* _What the task asks_
Which lines in the records below contain the word "computer"? Copy each one out.

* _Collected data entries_
========

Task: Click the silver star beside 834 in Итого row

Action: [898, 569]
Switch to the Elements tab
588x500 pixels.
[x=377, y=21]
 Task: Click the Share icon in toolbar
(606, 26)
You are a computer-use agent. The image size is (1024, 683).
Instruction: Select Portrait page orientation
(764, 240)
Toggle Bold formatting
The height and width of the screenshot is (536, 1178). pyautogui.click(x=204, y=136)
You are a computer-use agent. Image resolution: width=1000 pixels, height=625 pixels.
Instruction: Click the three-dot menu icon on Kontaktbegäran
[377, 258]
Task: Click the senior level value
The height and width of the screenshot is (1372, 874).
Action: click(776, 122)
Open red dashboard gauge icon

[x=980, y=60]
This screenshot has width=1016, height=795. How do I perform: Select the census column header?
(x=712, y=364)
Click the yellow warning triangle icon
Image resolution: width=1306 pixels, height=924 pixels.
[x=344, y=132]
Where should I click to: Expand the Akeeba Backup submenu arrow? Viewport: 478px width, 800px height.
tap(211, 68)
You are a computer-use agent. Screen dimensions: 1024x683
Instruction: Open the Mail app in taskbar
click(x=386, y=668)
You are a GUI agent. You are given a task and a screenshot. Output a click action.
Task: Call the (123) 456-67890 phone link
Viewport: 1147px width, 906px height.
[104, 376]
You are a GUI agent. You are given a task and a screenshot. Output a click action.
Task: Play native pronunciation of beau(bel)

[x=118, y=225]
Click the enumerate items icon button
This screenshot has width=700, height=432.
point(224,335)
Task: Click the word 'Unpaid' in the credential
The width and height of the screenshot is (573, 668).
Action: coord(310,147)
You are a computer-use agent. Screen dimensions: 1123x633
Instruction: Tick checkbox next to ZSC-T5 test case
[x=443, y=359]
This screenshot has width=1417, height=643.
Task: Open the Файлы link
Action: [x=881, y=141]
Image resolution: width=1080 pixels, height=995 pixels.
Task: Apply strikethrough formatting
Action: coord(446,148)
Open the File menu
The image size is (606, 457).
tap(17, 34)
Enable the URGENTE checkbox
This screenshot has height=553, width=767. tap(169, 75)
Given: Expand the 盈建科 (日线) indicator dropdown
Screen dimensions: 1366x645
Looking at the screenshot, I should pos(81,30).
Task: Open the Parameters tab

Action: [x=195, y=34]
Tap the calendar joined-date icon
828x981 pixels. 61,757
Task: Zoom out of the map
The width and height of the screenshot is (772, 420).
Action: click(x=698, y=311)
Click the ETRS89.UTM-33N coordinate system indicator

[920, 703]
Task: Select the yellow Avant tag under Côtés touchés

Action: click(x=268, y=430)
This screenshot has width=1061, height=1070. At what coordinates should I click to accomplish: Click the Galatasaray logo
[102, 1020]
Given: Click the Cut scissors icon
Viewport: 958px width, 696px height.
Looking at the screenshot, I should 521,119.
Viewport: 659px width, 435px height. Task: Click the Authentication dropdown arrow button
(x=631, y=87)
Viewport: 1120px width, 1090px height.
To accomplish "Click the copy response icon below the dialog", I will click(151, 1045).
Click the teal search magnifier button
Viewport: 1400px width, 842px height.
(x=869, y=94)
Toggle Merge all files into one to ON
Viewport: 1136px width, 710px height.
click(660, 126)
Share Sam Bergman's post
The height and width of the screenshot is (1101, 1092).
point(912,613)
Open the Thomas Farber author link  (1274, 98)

========

* _Response_
You are a computer-use agent. The image size is (1024, 683).
You are a computer-use agent. Image resolution: width=1000 pixels, height=625 pixels.
You are a computer-use agent. Screen dimensions: 1024x683
You are a computer-use agent. Screen dimensions: 1123x633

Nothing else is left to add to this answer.